このような損や失敗を防ぐためには、どうしたら良いのでしょうか。僕が重要だと考えているのは、しっかりルールを勉強しておくことと、物件を買いたいと思っている地元の複数の管理会社のホームページ(HP)を見ることです。

管理会社のHPでは、管理を請け負っている物件の案内を出しています。競合物件の住所、築年数、募集賃料や広さを知ることができ、ひいてはその地域の需要もわかります。競合物件と自分が買いたいと思っている物件の条件(治安や学区、寝室や浴室の数、ガレージに止められる車の台数、延べ床面積、設備のアピールポイント、家賃相場など)を比較してみて、明らかに条件が悪ければ、その物件は買うべきではないと判断できるのです。
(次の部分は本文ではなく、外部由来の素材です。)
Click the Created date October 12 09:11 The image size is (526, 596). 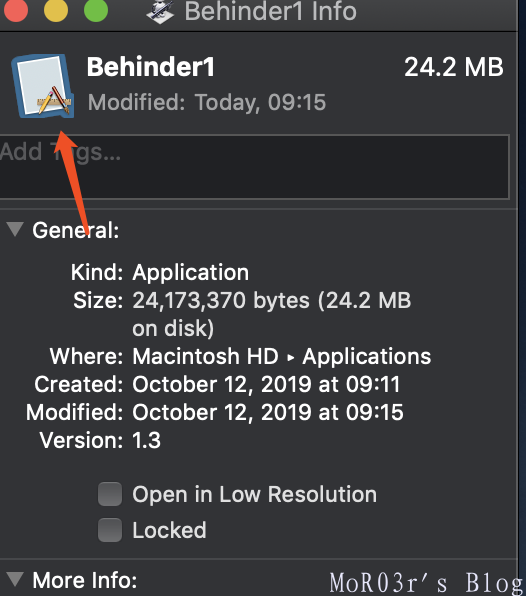pyautogui.click(x=266, y=384)
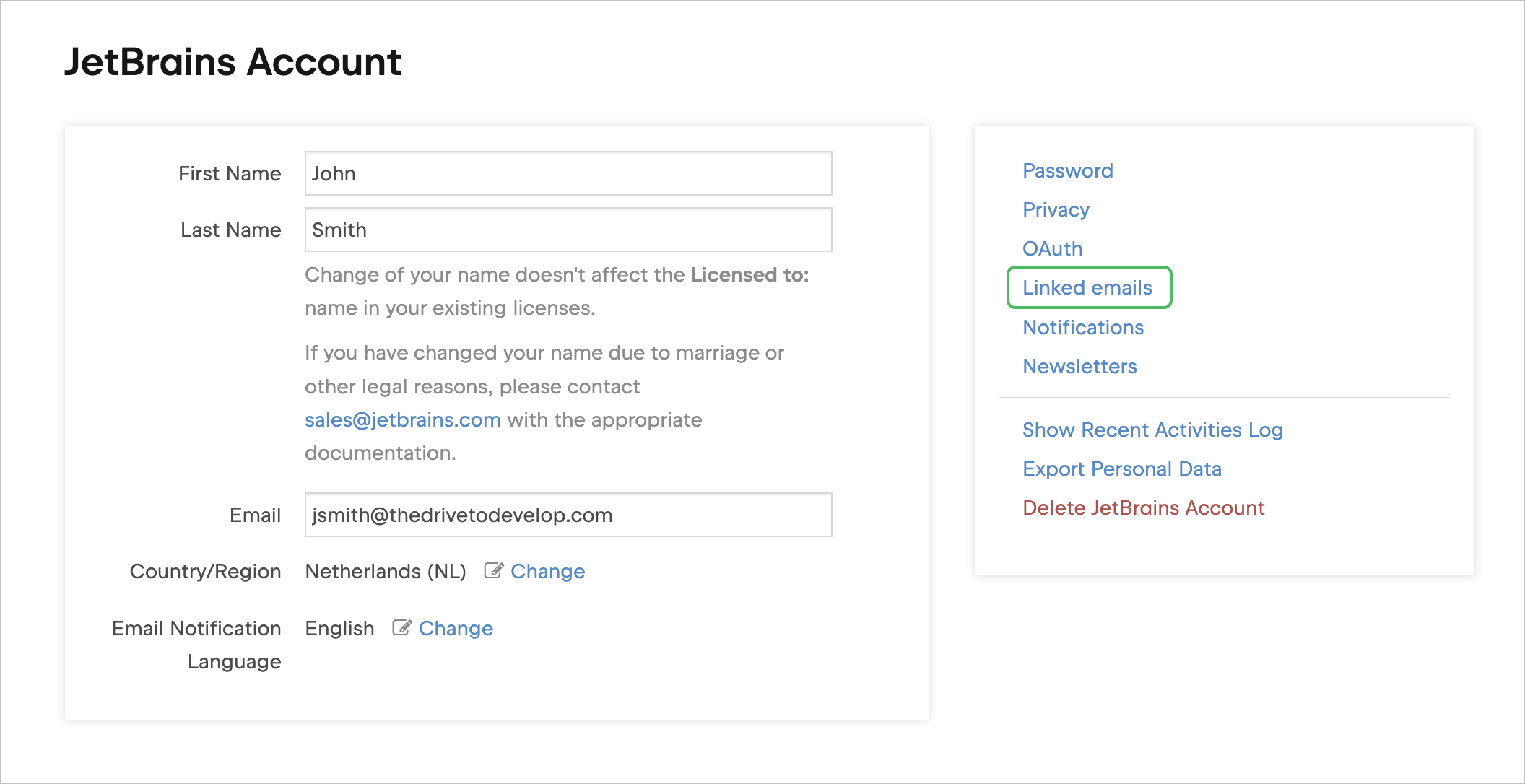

この時、ローカルルールや基準をしっかり落とし込むためにも、管理会社のHPは複数読み込むことが大切です。管理費についても、会社やサービスによって大きな違いがありますので(日本語対応可の会社だと、翻訳サービスの分、割高になります)、これはメールなどで直接確認しておくと良いでしょう。

また、頼んだ管理会社が将来ダメになった時にどうすべきなのかについても、最初から考えておくべきです。 
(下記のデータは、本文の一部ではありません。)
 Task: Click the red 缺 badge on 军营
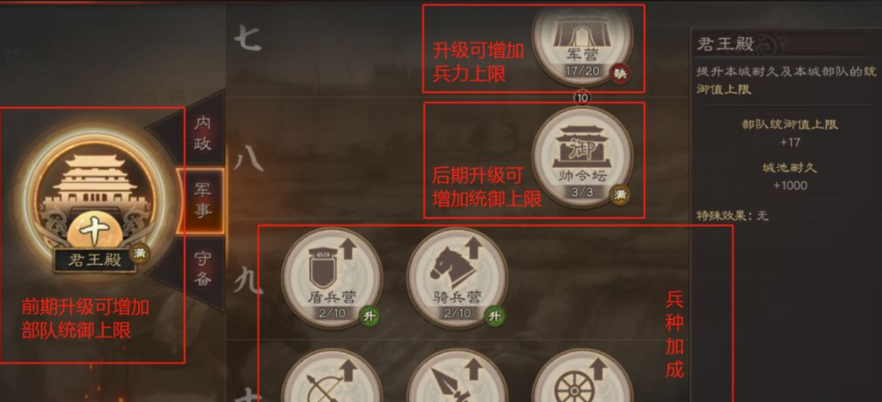[621, 73]
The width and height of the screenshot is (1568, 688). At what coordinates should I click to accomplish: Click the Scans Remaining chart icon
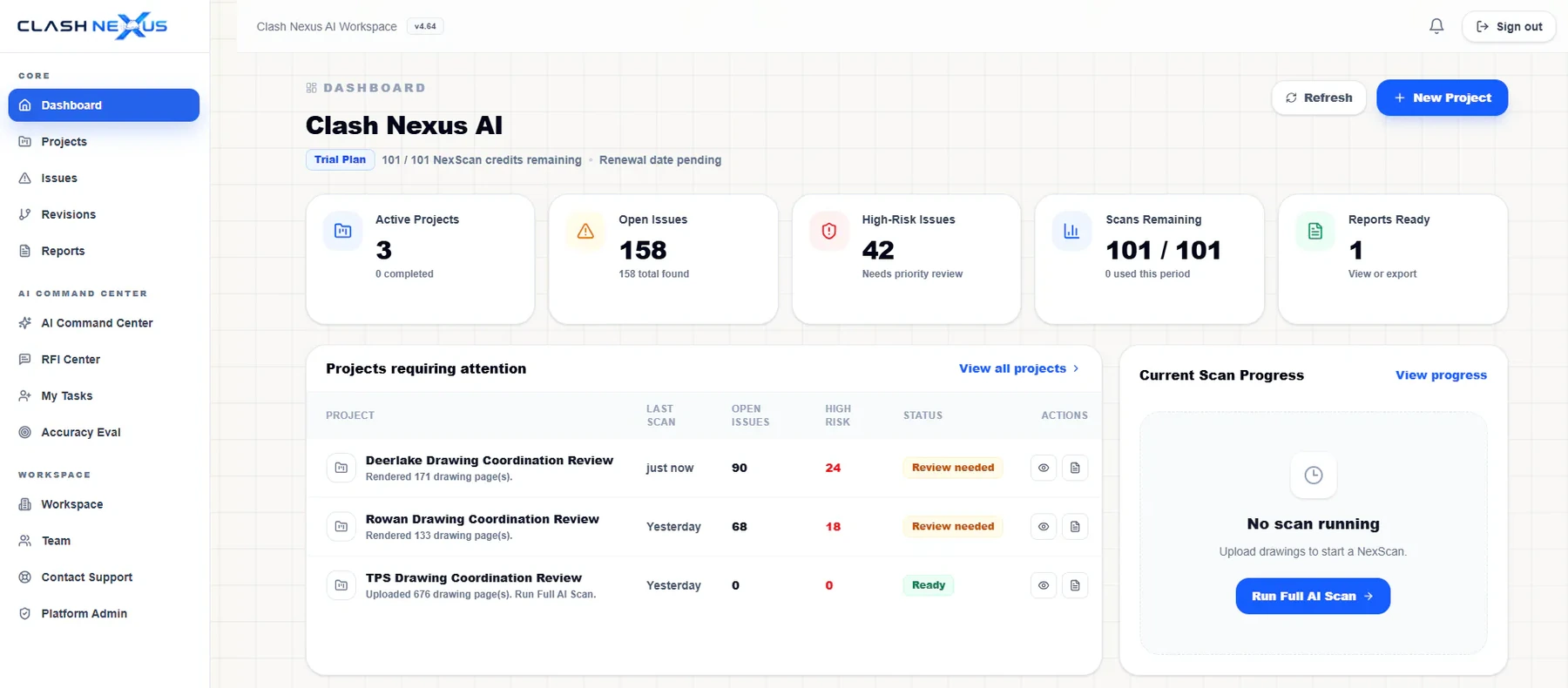tap(1071, 231)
日系の販売・管理会社から物件を購入して、日本語が通じるという理由で管理をお願いしたとして、万が一その会社が倒産してしまったら…。

たまに、「アメリカで物件を購入したが、家賃が入らず管理会社と連絡もつかない」というような話も聞きます。日本でも、管理会社が良くなければ別の会社に変更するのは当然ですよね。それはアメリカでも全く同じです。日本語での対応をしてくれる、日本語が通じる、というだけで、その管理会社に選択肢を狭めてしまうことがないようにすべきだと思います。

最低限、地元にどういう管理会社があるのか、どういう条件で受けてくれるのか、ということは知っておくべきです。インターネットなどで少し調べれば、地元にある管理会社の口コミはいくらでも見つかりますよ。

管理会社にすべて依頼、そのための「秘訣」

僕自身は2012年に初めてアメリカの物件を購入しました。インターネットを使って地元業者を通じて情報収集を進め、3日間という訪米期間中に物件を見つけて購入の段取りをし、帰国後に売買取引を完了させるというあわただしさでした。
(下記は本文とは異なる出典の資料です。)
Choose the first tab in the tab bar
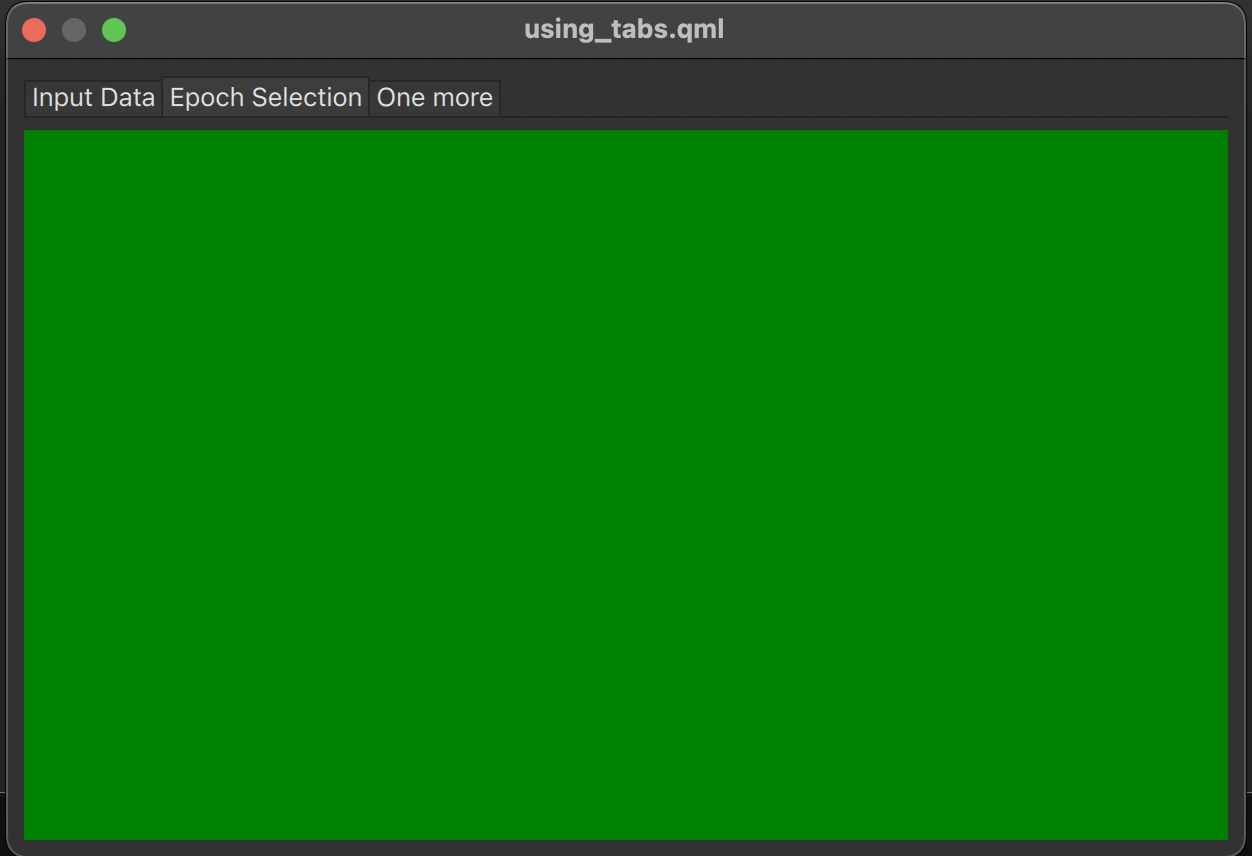Image resolution: width=1252 pixels, height=856 pixels. click(x=93, y=98)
当時は移住する前でしたから、物件の引き渡しとカギ交換、火災保険の加入、リフォームと入居者募集、税金(property tax)の支払い、クレーム対応、入退去の対応など、管理と運営に必要なことすべて、現地の管理会社に依頼していました。

管理会社には、「自分は日本にいながらアメリカの物件を賃貸したい。基本的にはそちらには行けないから、○○や××をお願いしたい」と話してメニューを事前にアレンジしました。最初は「税金の支払いまでも代行したことなんてない」と面食らっていましたが、そこはアメリカ、前例のないことはできませんと断られることはなく、遠隔地にいるオーナーでも無理のない方法を作ってもらうことができました。

ただし、自分自身でしてほしいことや、依頼したいことを主張しなければ、周りは勝手に手を差し伸べてはくれません。どこまでも自立性と自主性が尊重される風土、これもまたアメリカならではと感じます。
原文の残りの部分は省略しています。